There he fell in with some Kenyan distance runners who made him one of the pack. They welcomed him, a total stranger, he says, with open arms. "They're just training. They embrace each other. They trust each other. There is no status." There were 27 minute 10K guys in the group and they fed off of each other, pushed each other, explored their limits. It was a "life change," said Castille. "I found out who I was." The fear subsided. When every day you are going toe to toe with some of the best runners in the world, said Castille, and they accept you, encourage you, you come out a changed man.

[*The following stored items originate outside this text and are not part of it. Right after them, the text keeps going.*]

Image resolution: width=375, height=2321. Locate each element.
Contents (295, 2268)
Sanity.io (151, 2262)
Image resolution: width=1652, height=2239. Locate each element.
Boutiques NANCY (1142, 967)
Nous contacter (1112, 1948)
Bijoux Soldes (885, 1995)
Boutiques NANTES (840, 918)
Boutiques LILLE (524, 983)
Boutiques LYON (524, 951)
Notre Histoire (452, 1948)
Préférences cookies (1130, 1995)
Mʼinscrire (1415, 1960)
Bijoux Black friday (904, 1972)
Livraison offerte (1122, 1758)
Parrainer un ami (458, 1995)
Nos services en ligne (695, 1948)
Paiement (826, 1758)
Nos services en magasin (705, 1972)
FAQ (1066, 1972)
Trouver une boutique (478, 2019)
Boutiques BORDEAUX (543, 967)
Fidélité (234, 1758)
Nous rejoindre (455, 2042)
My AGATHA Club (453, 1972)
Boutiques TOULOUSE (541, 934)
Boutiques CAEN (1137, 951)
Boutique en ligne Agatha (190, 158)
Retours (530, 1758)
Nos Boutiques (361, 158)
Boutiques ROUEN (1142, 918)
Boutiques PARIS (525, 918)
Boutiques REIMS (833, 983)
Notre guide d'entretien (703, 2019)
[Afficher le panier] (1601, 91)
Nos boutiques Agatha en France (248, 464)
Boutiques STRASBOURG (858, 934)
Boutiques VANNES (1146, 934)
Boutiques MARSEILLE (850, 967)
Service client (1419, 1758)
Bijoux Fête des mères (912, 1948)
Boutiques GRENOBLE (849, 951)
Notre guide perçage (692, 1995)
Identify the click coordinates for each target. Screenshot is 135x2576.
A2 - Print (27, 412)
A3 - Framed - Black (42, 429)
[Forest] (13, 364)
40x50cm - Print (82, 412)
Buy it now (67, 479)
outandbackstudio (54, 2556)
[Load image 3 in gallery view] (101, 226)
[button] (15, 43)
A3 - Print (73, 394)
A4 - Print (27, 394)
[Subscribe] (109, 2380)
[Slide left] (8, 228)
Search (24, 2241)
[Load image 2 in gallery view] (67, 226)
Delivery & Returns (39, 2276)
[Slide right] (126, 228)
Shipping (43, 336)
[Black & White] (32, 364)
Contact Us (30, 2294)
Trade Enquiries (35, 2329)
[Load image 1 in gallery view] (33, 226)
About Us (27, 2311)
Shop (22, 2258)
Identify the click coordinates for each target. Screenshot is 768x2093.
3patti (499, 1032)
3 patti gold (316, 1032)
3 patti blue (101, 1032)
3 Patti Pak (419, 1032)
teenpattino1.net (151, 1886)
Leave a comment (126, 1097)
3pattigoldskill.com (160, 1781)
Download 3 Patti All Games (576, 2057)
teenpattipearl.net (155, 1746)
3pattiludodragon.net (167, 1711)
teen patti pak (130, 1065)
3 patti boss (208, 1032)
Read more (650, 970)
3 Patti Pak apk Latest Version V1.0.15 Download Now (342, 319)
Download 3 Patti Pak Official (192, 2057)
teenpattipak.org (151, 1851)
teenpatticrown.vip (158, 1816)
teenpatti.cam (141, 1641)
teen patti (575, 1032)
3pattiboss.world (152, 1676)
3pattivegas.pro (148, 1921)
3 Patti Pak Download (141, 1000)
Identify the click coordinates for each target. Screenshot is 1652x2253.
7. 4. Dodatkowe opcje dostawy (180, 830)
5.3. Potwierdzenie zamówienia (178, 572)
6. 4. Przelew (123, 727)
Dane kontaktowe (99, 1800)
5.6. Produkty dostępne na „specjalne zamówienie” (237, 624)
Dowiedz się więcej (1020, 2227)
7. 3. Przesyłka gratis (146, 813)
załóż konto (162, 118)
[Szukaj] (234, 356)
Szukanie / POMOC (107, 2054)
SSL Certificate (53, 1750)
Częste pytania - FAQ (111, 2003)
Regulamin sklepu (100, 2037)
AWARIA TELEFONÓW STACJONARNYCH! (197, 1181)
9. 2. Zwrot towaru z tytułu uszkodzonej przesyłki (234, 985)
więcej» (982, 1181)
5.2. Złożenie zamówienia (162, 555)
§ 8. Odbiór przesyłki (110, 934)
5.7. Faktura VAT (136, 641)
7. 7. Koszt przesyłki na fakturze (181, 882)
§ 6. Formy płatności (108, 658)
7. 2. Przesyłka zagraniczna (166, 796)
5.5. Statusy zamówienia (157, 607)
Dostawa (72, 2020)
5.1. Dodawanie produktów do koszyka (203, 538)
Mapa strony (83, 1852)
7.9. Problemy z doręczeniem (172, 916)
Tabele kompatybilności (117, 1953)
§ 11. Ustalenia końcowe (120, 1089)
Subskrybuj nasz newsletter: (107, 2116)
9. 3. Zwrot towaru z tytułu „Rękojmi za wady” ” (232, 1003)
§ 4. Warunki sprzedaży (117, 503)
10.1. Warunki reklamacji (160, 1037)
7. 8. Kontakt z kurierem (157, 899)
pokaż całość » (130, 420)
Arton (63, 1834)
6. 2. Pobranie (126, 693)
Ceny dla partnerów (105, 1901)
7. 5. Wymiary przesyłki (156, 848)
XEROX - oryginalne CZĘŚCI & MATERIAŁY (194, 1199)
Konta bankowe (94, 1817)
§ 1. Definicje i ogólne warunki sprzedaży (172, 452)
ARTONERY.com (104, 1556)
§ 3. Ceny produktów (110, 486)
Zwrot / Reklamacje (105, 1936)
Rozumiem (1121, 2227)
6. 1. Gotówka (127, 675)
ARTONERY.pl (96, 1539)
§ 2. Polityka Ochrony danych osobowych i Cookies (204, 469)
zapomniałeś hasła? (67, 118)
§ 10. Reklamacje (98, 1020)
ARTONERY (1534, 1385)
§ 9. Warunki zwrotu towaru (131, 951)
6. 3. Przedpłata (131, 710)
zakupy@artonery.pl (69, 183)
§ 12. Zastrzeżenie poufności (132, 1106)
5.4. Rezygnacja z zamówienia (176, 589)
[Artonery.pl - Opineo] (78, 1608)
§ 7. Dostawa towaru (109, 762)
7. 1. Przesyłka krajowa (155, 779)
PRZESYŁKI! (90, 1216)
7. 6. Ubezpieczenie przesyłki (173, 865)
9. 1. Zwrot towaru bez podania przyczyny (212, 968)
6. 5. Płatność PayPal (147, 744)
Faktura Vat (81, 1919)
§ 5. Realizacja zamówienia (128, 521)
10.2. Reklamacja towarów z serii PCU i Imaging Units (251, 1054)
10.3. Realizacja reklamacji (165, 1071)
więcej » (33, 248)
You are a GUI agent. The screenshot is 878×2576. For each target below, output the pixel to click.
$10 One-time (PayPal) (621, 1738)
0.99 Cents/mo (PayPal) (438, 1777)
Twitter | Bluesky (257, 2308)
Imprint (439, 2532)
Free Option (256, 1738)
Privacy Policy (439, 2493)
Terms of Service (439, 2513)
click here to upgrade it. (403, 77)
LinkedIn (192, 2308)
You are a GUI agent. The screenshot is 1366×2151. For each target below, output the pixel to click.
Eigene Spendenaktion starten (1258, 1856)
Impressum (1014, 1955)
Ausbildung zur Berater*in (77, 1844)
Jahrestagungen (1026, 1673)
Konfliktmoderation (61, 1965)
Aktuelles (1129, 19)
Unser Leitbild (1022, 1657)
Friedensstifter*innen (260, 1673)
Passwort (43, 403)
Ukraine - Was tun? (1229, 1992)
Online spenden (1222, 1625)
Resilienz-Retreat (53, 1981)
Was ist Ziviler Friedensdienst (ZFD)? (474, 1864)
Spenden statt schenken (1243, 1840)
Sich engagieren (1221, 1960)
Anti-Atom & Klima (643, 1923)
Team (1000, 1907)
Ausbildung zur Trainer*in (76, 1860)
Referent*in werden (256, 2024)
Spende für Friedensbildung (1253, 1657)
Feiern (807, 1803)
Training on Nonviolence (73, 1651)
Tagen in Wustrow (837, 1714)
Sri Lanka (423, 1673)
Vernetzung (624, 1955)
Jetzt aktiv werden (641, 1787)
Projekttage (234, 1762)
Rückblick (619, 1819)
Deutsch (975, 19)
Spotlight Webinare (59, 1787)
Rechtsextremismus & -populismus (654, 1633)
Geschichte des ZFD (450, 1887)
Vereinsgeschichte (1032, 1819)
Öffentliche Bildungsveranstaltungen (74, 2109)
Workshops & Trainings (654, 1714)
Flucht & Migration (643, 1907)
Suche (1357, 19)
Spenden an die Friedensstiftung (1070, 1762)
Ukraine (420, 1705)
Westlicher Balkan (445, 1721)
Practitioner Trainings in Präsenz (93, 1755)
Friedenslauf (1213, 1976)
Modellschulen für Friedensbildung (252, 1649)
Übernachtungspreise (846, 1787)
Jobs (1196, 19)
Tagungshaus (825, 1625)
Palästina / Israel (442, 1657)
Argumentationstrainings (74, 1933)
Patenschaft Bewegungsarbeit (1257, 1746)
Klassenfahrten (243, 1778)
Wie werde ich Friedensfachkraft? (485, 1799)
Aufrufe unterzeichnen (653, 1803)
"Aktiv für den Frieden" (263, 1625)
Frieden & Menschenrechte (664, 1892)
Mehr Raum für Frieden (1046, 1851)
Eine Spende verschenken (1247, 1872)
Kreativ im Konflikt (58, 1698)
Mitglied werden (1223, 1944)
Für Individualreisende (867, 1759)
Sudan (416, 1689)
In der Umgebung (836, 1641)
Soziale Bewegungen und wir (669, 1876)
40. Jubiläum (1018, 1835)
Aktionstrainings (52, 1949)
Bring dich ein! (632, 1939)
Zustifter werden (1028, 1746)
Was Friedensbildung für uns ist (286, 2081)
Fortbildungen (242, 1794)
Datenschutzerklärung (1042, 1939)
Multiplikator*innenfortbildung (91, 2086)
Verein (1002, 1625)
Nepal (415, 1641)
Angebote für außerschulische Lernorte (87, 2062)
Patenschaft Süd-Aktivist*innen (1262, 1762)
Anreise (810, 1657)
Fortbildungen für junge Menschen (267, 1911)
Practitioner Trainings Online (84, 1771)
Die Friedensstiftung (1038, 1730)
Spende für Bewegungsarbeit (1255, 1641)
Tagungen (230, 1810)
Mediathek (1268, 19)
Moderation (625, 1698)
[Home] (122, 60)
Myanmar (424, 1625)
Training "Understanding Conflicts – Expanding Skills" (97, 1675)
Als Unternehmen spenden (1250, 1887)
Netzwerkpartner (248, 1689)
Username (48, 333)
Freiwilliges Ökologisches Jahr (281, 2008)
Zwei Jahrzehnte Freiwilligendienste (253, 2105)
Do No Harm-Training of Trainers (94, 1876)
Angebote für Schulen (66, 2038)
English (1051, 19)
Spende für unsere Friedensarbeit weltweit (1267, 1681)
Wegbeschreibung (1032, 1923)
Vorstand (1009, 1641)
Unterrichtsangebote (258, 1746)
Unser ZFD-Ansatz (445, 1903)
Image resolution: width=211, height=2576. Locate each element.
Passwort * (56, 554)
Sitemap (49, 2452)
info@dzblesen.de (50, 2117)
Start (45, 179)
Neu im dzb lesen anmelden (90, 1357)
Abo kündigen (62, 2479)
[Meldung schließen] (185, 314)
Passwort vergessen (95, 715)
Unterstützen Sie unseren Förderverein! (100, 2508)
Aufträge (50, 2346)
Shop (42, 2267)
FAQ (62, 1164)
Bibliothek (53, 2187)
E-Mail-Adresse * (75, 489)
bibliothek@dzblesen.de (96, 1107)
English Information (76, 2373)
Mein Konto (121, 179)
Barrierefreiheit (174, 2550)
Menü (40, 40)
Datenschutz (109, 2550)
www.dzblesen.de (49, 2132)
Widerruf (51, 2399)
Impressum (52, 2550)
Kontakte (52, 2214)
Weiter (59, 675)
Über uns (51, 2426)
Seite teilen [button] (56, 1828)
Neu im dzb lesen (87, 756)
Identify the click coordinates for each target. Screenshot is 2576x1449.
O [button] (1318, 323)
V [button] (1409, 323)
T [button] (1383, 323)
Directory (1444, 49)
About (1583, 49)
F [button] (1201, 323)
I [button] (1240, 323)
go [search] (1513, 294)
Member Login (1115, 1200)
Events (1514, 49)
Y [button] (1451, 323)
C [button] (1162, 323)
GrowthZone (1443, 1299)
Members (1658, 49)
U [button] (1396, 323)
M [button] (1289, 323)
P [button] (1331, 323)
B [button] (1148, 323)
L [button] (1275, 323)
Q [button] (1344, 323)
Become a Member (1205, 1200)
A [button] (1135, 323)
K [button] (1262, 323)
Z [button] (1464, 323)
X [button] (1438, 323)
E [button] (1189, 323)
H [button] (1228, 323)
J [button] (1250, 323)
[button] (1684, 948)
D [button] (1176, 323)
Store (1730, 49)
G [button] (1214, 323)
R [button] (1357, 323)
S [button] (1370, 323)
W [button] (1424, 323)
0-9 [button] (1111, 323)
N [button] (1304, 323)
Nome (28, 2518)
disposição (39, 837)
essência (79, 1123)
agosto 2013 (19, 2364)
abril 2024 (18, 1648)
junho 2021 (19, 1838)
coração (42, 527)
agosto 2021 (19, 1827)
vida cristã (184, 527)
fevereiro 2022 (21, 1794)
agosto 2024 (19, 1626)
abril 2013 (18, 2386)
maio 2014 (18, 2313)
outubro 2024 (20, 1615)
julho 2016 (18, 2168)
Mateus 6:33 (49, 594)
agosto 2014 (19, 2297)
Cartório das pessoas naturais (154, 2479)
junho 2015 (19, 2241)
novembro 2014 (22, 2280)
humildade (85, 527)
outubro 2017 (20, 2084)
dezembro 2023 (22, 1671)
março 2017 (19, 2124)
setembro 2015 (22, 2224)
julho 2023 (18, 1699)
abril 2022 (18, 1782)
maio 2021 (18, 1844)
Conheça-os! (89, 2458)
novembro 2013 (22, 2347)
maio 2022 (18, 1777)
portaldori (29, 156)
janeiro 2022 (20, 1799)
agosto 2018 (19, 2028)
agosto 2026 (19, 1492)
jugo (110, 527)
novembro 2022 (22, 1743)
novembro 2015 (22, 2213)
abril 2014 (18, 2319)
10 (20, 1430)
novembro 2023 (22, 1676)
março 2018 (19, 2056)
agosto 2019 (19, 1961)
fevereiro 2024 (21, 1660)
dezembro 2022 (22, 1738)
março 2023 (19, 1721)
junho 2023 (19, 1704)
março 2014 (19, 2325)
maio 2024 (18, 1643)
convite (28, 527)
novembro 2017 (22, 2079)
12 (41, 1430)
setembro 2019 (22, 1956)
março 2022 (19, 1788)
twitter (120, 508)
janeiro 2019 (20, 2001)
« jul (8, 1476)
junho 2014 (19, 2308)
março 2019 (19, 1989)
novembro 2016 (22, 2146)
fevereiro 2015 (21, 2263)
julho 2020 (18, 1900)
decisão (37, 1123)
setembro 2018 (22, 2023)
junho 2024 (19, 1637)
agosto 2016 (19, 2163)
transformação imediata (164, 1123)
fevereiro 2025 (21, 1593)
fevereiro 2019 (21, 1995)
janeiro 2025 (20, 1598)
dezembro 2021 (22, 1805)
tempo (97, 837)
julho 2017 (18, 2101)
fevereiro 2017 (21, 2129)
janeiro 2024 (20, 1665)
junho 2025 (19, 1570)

"Every week I raced with a couple of hundred Kenyans," he said. "(When the time was over he said to himself) You just spent a month in the lions' den." Racing didn't scare him anymore, and when he turned 40 this year, he was free to start rewriting the US Masters record book. He ran 14:00.09 in a 5K on the track at the Payton Jordan Invitational. A 28:57.88 in the 10K on the track, also at Stanford. He now owns the Masters records from 3K to 20K, and last month ran 1:05:39 at the Rock 'n Roll Philadelphia Half Marathon.
Sunday he hopes to run somewhere around 2:18 to 2:20. Figures he'll be nestled somewhere back around 25th place, being cautious, getting a feel for the marathon distance, and developing "a good story to tell."